Please count the lines in these records that contain "table" and give only that count.
---------- Dataset content ----------
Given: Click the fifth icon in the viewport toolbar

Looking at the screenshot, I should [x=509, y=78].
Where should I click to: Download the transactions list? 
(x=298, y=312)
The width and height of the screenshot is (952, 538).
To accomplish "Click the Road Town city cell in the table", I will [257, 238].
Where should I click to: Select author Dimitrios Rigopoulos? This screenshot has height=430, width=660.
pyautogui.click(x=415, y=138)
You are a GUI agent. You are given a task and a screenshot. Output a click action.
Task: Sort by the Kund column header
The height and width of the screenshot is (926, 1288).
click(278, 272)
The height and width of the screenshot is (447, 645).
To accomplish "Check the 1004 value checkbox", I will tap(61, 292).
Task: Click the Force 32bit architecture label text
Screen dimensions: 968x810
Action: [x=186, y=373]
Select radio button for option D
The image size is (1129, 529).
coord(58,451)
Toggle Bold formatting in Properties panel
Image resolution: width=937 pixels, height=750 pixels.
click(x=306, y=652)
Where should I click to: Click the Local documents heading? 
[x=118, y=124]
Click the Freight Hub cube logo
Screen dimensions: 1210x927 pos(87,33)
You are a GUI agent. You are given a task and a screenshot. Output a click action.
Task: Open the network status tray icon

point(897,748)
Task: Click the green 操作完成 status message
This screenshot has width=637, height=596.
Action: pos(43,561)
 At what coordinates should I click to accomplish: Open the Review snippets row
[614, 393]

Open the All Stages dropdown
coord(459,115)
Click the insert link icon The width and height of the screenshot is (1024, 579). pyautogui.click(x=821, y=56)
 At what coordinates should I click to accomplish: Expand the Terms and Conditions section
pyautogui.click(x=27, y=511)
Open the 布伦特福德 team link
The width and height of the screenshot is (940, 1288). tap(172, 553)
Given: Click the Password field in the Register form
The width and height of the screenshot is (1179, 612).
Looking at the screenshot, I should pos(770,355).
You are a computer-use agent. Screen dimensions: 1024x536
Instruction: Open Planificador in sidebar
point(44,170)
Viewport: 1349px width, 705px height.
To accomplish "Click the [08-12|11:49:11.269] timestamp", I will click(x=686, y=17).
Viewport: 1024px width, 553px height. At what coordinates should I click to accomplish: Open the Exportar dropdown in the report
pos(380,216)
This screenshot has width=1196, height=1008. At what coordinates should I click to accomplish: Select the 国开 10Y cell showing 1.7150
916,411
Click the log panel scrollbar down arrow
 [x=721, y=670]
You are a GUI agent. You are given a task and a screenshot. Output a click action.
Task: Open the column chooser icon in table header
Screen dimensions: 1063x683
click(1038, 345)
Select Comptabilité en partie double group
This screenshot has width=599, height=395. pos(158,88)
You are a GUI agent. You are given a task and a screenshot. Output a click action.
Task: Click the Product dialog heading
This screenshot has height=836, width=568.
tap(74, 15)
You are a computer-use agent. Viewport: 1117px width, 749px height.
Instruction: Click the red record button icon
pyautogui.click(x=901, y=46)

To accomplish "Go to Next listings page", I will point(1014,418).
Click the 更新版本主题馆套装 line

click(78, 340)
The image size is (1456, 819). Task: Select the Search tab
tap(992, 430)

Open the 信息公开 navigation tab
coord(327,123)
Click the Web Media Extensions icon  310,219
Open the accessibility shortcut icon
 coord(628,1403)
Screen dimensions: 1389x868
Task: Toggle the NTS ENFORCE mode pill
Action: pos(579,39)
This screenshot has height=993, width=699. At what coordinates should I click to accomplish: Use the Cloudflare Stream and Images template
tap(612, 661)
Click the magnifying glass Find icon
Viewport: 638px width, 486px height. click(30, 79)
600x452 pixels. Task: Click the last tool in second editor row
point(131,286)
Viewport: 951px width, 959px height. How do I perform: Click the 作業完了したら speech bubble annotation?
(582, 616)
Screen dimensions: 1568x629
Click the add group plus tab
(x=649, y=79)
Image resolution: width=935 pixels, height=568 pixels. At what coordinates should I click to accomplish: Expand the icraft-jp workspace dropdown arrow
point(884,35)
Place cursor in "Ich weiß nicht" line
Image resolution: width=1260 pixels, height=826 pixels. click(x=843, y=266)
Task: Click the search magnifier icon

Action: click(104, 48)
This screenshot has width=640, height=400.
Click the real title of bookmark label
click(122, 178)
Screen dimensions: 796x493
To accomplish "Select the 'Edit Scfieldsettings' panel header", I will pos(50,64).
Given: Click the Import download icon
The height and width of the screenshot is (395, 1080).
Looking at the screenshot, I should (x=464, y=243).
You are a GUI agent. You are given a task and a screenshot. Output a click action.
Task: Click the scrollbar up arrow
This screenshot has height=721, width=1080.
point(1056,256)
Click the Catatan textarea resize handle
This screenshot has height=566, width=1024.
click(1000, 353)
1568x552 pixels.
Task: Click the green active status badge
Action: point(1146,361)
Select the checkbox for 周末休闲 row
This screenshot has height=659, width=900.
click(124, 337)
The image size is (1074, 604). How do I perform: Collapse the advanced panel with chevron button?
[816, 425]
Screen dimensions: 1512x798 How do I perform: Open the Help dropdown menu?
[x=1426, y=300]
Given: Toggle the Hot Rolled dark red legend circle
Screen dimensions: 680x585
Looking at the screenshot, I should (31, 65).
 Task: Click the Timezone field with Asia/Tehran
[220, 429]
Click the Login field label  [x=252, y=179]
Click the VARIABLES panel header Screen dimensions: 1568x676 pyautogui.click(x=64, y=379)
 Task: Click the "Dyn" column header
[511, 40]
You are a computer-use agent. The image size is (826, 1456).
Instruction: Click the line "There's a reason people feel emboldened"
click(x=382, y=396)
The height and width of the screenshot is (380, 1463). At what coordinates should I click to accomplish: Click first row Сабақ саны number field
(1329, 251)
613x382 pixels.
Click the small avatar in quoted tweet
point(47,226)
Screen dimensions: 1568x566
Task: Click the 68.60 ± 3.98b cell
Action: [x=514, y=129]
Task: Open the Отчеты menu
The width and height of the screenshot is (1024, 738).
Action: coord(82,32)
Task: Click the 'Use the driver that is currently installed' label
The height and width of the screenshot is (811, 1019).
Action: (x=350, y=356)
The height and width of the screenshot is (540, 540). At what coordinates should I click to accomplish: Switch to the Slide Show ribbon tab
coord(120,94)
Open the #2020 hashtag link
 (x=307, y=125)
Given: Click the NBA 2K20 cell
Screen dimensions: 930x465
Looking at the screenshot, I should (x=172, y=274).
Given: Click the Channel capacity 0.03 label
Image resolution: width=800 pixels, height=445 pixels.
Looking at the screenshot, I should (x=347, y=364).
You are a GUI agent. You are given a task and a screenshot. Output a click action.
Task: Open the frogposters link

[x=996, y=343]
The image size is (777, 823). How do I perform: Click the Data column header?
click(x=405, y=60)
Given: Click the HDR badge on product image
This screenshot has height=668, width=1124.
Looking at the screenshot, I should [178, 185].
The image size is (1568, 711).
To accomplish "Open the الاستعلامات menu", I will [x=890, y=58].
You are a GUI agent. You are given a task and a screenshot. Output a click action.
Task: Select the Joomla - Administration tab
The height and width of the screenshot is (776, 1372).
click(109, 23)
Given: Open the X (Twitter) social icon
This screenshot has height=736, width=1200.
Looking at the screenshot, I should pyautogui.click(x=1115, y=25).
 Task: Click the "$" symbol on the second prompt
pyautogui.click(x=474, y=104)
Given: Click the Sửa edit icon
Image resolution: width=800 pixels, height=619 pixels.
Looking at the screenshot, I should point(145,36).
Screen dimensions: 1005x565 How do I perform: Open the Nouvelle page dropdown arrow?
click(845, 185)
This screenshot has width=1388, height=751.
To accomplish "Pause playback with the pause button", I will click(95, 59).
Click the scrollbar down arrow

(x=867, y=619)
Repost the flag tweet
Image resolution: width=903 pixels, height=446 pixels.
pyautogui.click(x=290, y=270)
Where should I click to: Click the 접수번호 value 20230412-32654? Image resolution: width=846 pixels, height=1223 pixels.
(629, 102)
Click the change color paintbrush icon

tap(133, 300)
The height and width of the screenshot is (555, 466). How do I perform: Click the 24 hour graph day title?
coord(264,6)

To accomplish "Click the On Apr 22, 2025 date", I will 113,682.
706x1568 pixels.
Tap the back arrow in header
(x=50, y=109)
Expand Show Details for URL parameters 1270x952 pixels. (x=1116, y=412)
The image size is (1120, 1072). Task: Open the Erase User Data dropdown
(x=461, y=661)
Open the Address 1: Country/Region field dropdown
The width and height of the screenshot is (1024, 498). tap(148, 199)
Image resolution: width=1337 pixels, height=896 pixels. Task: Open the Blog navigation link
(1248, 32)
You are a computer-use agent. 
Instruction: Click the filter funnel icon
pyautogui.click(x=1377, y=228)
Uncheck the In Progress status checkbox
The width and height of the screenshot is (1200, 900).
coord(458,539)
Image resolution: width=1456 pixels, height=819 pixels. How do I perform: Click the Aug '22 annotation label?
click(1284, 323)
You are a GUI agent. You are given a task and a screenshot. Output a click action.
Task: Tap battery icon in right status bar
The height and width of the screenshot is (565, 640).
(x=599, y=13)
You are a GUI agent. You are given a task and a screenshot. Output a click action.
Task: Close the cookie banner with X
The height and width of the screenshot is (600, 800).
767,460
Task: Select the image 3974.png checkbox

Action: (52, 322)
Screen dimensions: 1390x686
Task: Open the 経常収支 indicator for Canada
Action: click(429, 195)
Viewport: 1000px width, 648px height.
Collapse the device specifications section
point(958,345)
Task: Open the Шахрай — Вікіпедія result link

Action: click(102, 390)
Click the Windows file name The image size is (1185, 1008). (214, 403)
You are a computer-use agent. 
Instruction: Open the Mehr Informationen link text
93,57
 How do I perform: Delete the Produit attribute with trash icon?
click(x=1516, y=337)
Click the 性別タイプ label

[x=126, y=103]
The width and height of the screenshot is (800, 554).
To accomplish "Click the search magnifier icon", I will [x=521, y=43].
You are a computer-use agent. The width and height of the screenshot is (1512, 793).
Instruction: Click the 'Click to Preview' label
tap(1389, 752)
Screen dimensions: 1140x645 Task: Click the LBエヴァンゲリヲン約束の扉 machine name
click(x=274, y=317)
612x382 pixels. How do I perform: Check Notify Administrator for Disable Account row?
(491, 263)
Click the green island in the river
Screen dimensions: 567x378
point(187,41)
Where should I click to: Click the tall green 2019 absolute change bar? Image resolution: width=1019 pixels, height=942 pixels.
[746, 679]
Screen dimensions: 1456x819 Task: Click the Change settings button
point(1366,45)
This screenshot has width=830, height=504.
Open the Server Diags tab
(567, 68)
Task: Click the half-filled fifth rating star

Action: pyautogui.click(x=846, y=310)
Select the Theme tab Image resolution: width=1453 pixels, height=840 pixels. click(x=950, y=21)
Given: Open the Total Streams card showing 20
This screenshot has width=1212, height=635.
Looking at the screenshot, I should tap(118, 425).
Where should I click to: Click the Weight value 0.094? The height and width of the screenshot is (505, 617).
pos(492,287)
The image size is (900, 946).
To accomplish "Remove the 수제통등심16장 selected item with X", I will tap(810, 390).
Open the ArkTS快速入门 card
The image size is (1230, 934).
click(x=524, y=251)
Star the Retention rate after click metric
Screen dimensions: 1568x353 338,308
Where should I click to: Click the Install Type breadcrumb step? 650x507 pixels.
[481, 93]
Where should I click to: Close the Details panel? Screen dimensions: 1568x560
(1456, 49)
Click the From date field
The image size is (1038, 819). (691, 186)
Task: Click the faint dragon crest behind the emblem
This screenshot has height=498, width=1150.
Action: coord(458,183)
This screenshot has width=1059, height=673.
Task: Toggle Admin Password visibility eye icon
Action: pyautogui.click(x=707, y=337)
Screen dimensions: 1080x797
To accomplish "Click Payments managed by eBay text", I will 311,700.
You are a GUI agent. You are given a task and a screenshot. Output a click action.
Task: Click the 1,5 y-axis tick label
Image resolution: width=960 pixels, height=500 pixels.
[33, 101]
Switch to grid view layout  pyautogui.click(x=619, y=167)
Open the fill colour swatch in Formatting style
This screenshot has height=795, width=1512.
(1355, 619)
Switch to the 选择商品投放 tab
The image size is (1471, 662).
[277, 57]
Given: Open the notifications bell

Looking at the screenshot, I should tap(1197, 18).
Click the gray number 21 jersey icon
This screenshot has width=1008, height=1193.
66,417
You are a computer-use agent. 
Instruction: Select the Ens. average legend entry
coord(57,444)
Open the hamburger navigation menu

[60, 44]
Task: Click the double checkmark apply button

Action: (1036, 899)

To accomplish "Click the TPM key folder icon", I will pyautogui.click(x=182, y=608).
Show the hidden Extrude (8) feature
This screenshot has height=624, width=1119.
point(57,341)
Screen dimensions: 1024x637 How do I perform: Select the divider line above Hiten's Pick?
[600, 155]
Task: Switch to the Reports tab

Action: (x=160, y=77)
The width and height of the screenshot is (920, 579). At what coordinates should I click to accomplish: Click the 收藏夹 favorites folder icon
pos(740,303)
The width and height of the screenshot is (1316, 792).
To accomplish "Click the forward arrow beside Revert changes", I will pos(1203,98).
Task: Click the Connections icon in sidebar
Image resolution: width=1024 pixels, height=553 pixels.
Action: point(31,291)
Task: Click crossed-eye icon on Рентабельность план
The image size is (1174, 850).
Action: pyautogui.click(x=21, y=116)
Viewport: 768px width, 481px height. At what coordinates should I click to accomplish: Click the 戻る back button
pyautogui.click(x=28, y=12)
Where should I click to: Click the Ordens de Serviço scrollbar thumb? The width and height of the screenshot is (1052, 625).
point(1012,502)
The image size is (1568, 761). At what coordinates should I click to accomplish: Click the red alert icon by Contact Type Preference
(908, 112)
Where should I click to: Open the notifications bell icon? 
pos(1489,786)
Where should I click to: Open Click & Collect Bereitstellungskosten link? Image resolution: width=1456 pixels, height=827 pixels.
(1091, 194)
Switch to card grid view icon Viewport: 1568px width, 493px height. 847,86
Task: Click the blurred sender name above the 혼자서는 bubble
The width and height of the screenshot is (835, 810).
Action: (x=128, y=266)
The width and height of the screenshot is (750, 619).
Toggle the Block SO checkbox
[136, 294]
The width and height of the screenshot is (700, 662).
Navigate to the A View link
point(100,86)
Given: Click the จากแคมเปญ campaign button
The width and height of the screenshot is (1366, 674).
----------
Finished task – 2